@mikerj.
All interrupt driven encoder routines have blind spots, my simple approach may miscount for noise events shorter than the interrupt latency, the state table approach will miscount on noise then usually fix itself on the next pulse.
My simple approach works flawlessly with hall effects and a manual CNC input encoder wheel, except in extreme EMI conditions.
And adding an RC filter followed by a schmidt trigger (such that the time constant is longer than the interrupt latency) will result in 100% accuracy.
An added bonus of the simple approach is it easily "calibrated" , i.e. so it will count 0.995 counts or 1.024 pulses per count (or convert from mm to inches, whatever)

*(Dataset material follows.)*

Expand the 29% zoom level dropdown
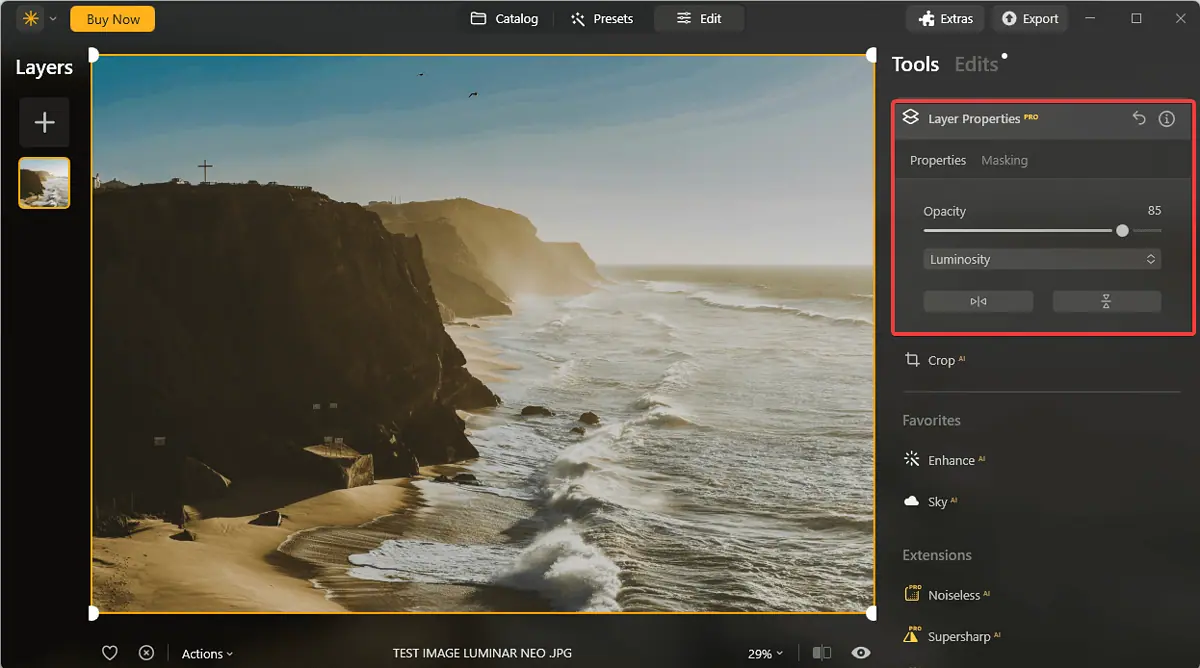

I use the LS3677 encoder interfaces on my big machine controllers, these are almost perfect, but a little analog tweaking minimises the rare occurance of "metastability bias with simultaneous EMI on both channels".
I did develop a state machine encoder interface back in 2008 (prior to using the LS3677), but I think these have been around for ages. Mine was a bit like the Arduino approach.
http://www.circuitsathome.com/mcu/reading-rotary-encoder-on-arduino I left_shift the Achannel into ABindex, then left_shift the Bchannel in. Then mask off top nibble, the lower four bits are now oldA,oldB,newA,newB , this is a pointer into a lookup tabel that has the three possible results of 16 state transitions, +1,-1, or 0,
... so the relevant line of coding is....
Count = count + LUT(ABindex)So that's 4 lines of code all up, and given that I could use a state type encoder, I prefer to use the simpler approach, and adding an analog RC filter is no additional burden to the dozens of ferrite beads/TVS's/PTC's that already populate the PCBs.